Accessibility notes. Permission prompts must be operable by keyboard alone, with the safe default (Skip or Cancel) focused first. Never auto-confirm after a timeout. Announce the prompt to assistive tech with role alertdialog.
4. Streaming partial results inside the call, best for slow tools (web search, code execution)
Streaming partial results inside a tool call is the pattern of rendering output incrementally as the tool produces it, instead of waiting for the entire result before showing anything. The user watches the search results populate, the file tokens stream in, or the code execution log scroll line by line.
The problem it solves is the perceived wait. A web search tool that takes eight seconds feels broken if the UI shows a spinner. The same eight seconds feel productive if results stream in starting at 400 milliseconds.
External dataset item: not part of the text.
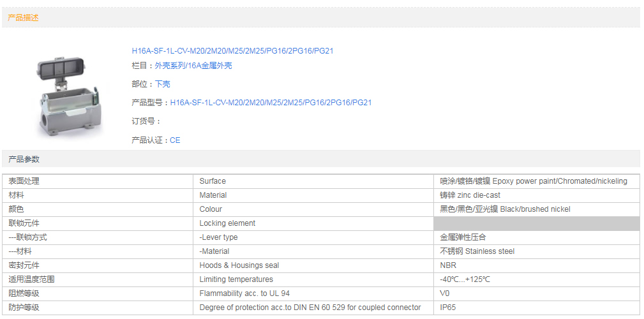Select the 产品参数 section header
This screenshot has height=319, width=644.
point(23,159)
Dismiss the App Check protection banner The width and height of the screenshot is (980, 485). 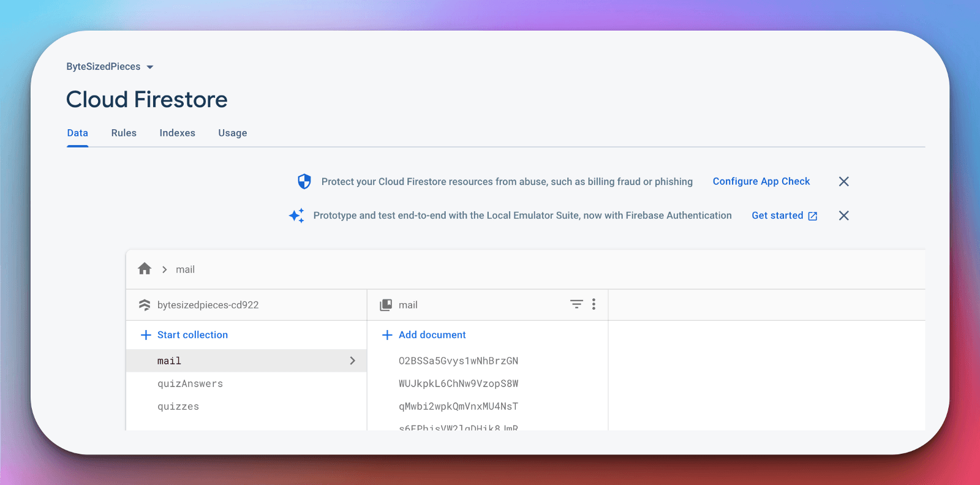(x=843, y=181)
Streaming converts wait time into progress.
Where it appears. Web search tools (Perplexity, ChatGPT search, Claude web search), code execution tools (Claude code interpreter, Replit Agent terminal), long-form generation tools (any image, video, or document generator that supports progressive output).
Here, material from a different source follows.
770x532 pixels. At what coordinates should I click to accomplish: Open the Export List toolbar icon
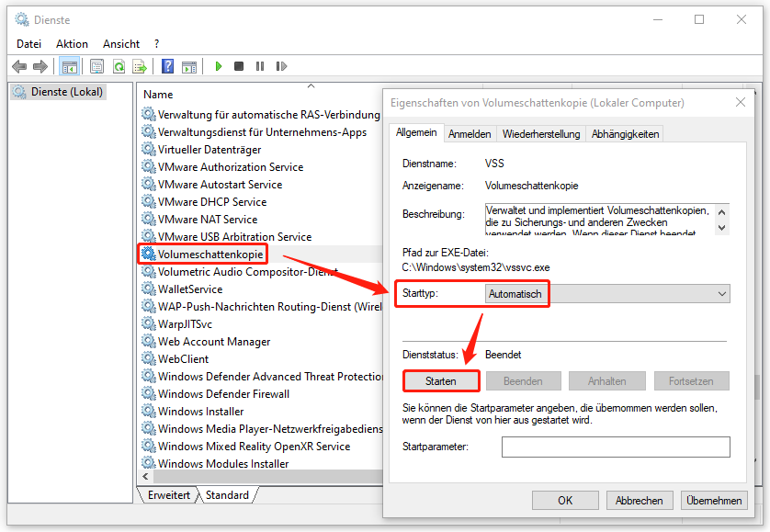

Real example. Claude streams web search results as they arrive, with each citation appearing in the answer as the source is retrieved. Cursor streams terminal output line by line during run_terminal_cmd, matching the cadence of a real shell. Perplexity progressively populates the sources column while the answer streams.
How to implement.
Choose a streaming protocol the tool naturally supports (SSE, websockets, chunked HTTP) and propagate it to the UI
Render a skeleton or placeholder for the expected shape (three search result rows, an empty terminal pane) so layout does not jump
Show progress at the granularity the tool produces (per token, per line, per record), not at a fake artificial cadence
Keep a visible "stop" button for the entire stream so users can interrupt long tool calls
When not to use it. Tools that return instant or near-instant results (under 500 milliseconds). Streaming a sub-second result adds engineering complexity for no perceived benefit.
Accessibility notes. Streaming content can overwhelm screen readers if every chunk triggers a live region announcement. Use aria-live polite, batch announcements every second or two, and provide a "stop streaming" control accessible via keyboard.
5. Status badges with retry affordances, best for unreliable APIs and flaky integrations
Status badges with retry affordances are small UI elements attached to each tool call that show its current state (queued, running, succeeded, failed, retried) and provide a one-click action to re-run the call when it fails. They turn flaky tool execution from a dead end into a recoverable state.
The problem it solves is silent failure. Without status badges, a failed tool call often looks identical to a slow one. The agent moves on, the user does not realize anything went wrong, and the final answer is built on a missing piece. Badges and retry buttons make failure visible and recoverable.
Where it appears. Agent debugging surfaces (Anthropic Console, LangSmith, Braintrust), workflow agents that call external APIs (Linear AI, Granola, Zapier Agents), any agent that hits third-party SaaS with rate limits.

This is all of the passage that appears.